In his usual honest way, Ian Pilkington shares from his own experience both as a son and a Dad.

Ian Pilkington
Ian Pilkington

'Write on anything you like, but how about integrity in business, marriage, friendship, working through fatherlessness' That's a paraphrase of the guidance that Heather Bellamy gave me for this article - nice, light, easy reading-type issues then.

But that phrase 'working through fatherlessness' jumped out at me. I would rephrase it as 'broken fathering' since it's not just the absence of a father that can hurt. All of us fathers are imperfect, works in progress who can hurt others out of our own unhealed hurts.

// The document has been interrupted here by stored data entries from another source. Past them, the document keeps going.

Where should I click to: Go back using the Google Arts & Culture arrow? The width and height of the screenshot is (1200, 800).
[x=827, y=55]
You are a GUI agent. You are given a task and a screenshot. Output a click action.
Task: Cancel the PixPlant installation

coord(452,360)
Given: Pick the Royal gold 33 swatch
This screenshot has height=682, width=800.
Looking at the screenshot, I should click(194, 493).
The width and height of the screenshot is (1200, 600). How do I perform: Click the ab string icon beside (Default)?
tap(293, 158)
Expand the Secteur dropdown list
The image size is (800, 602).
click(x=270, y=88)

As a 45 year old father of six children, and with some wonderful healing experiences in my journey with God, I am still working with issues arising out of broken fathering in my own life. Just today, before writing this, I have been battling a real need for affirmation and a sense that my work is the source of my worth. My soul was crying out for affirmation from someone whom I respect a lot, and it's a tough journey to keep your face turned towards God for that affirmation, and away from the comforts of this world and the praise of men, even good men.

My natural father was a stranger to me until December last year, when we met for the first time. At one point in my childhood my mother, weighed down with her own struggles, told me he was dead (probably to stop the questions that raised painful memories for her).

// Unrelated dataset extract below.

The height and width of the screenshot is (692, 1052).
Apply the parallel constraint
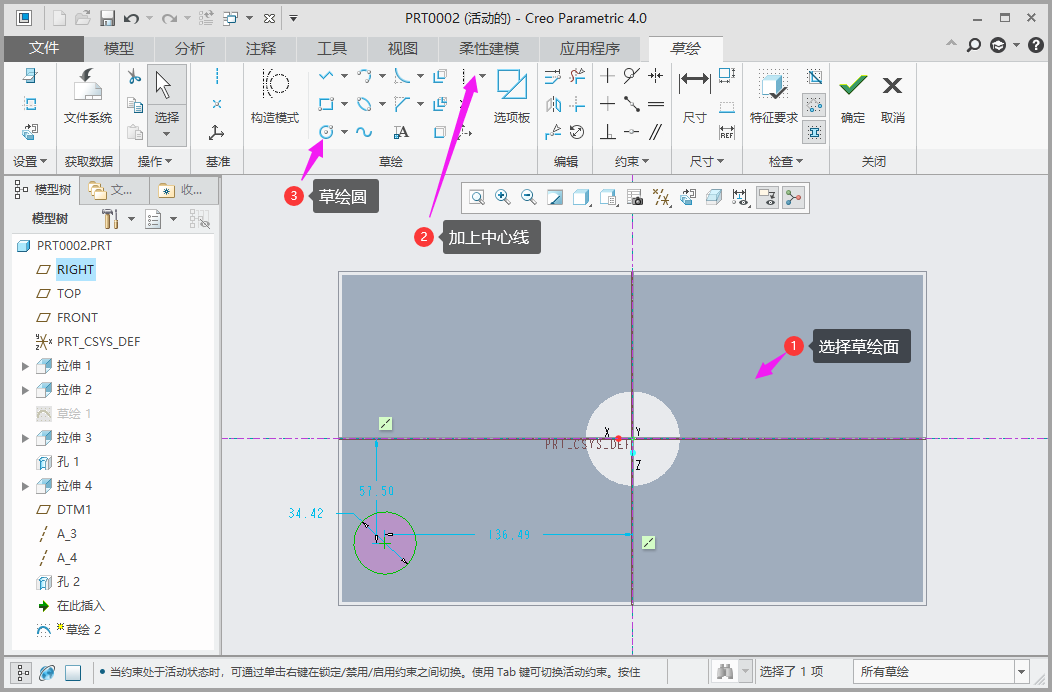coord(656,132)
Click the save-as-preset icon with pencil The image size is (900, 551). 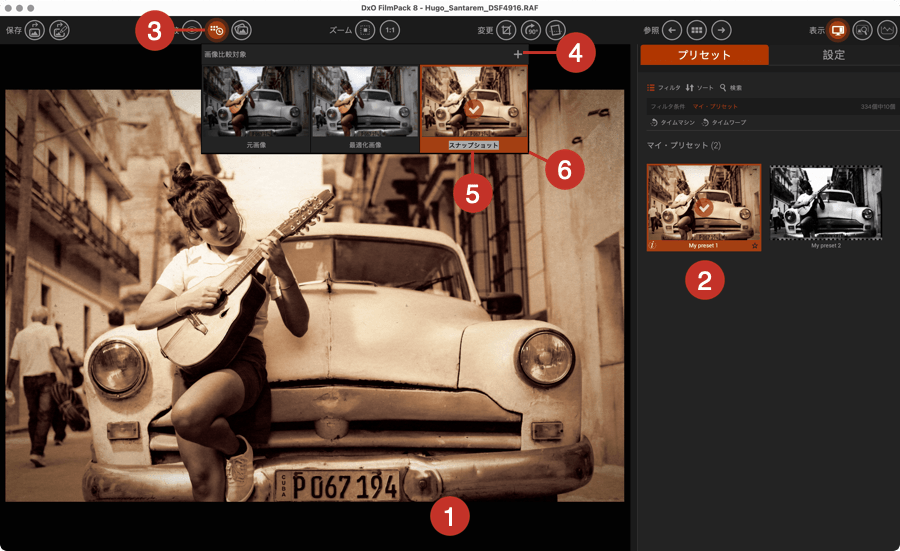pos(60,31)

My relationship with my step-father started badly, when I was about seven (I was scared stiff of him, he was old-school stern and quite hard, and he was the first real male authority I had encountered). Early years without a Dad, and the deaths of some close family members, had made me a hard child to love; folks had to get through a lot of rejection to get anywhere near me even at a young age.

Our relationship deteriorated as he faced his own, very painful problems and battled them with alcohol. During my teenage years, his battles deepened and my own attitude toward him worsened. He was never physically abusive to me, and he was quite a morally upright man who occasionally showed a softer side, but he had a critical way that could wither a young boy's heart. Looking back on it, he had trouble accepting me, and I had trouble accepting him.

So fathering was a bit of a mess, just like it is for a lot of people nowadays.

Broken fathering causes problems, very real problems, and they seem to be mounting up as each generation comes along. Research shows that children from fatherless homes are more likely to enter into a whole range of behavioural problems, drop out of school, become runaways, in the case of girls become teenage mothers, enter into state-run institutions. the list goes on, unfortunately. Personally, I sought my comfort in pornography and soft drugs, and wasted a vast amount of my youth and potential.

When we discuss the consequences of fatherlessness, we need to shout out 'hey, fathers, you're important, you're valuable, in fact you are essential and you'll be sorely missed if you are not around.'

As well as the children, the mothers are deeply affected if fathers are missing. Our hearts and prayers, as well as social provision and practical support, should go out to single mothers. One such, a regular contributor to the CR website, is a good friend of mine and has done an absolutely stunning job of raising her children in the love of God.

But we need to put a real value back on fathering. Fathers are so important, and the need in boys and girls for a father is so obvious - how come our society seems to devalue fathering so much?

Well, to be really subjective here - from my own experience, fathering became an unimportant or even negative role. It had little value, and subconsciously, 'father' to me meant harsh authority, or abandonment. It's a similar picture for so many people from broken homes.

The real trouble for families and society starts when the fatherless generation become fathers. That's what happened to my step-dad, who grew up in the twenties and thirties and left home at the age of fourteen. He had no real idea of how to live and love as a father, and what he did have was buried beneath the trauma of Second World War experiences in Africa that he never, ever talked about.

As a result of being fathered badly himself, he had a very limited ability to father, he had no real affirmation inside that said 'You're a good man, you're valuable as a father, you're doing a good job'. I reaped the consequences of his lack of fathering, and so my children, especially my boys, reap the broken consequences into the third generation.